There was a fascinating article about Rep. Eric Cantor in yesterday’s Washington Post. Cantor is the leader of the Tea Party clique in Congress that has turned a standard, non-controversial debt ceiling increase, one done more than 70 times over the years, into a mechanism to push an ultra-conservative fiscal agenda. Cantor, this Post article also notes, is a long time defender (and contributions recipient) of a Wall Street clique, hedge funds and private equity funds, some of whose managers have realized personal incomes exceeding $1 billion a year, incomes on which they paid exceptionally low taxes because of a loophole in the tax code.
That’s the background. Here’s the populist hook.
The Tea Party movement is a populist movement. A major target of this populism is anti-elitist hostility directed at Wall Street, which Tea Partiers peg (rightfully) as an institution whose greed, arrogance, and utterly inappropriate influence over key sectors of the government is much to blame for this country’s (and the world’s) present economic angst.
Yet Rep. Cantor and other Tea Party factotums in Congress get away with the claim that they represent the Tea Party’s populist hostility to Wall Street while flagrantly fronting for some of Wall Street’s fattest, fat cat elitists.
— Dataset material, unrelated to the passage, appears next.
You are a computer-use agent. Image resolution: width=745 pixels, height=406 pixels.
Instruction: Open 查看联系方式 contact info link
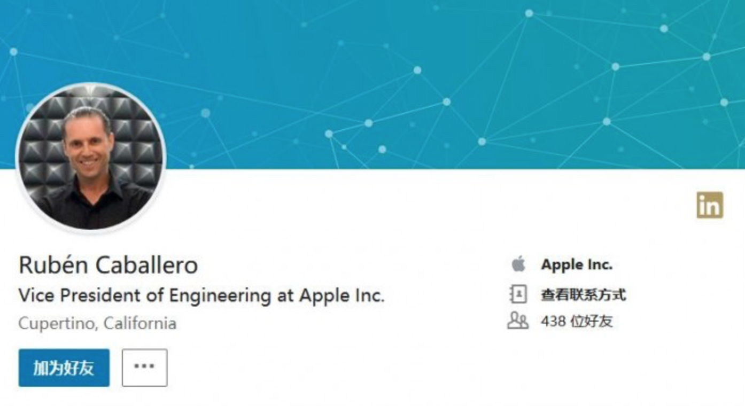tap(583, 294)
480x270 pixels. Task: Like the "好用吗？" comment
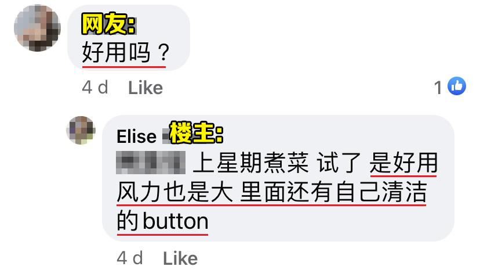pos(146,88)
How do they get away with this? In part by burying this Wall Street fat cat protection in a larger anti-tax rhetoric. Equally important, though, they get away with it because the Democratic Party lets them get away with it.
The Democratic Party should be calling Cantor and his cohorts out on this hypocrisy, but it can’t. The reason is that Democrats, and most notably their leader in the White House, are as beholden to Wall Street, as much its active protectors, as Cantor and the Republicans.
The Democratic Party bonded with Wall Street in a hard embrace during the Clinton years. Mr. Obama continued this embrace with the economic advisers he chose when he first got into office, and the kid gloves policies toward The Street he has followed ever since.
You listen to the president’s melodious calls for equal sharing of pain and you get the idea he might mean some pain for the Wall Street’s rich. Then you look at the plan from Harry Reid, the Democratic, the Obama approved Senate plan billed as counter-proposal to the Tea Party-dominated Republican House plan, and what do you find? Not a single increase in taxes for the rich. And certainly, most certainly, no discomfort for the best-and-brightest, the richest-and-slickest, on Wall Street.
There a huge budget battle going in Washington these days. Right-wing populists, protecting Wall Street heavies, have strong supporters there. But progressives with liberal leanings such as myself don’t have a Democratic Party dog in his fight. And neither, I venture to say, do most Americans.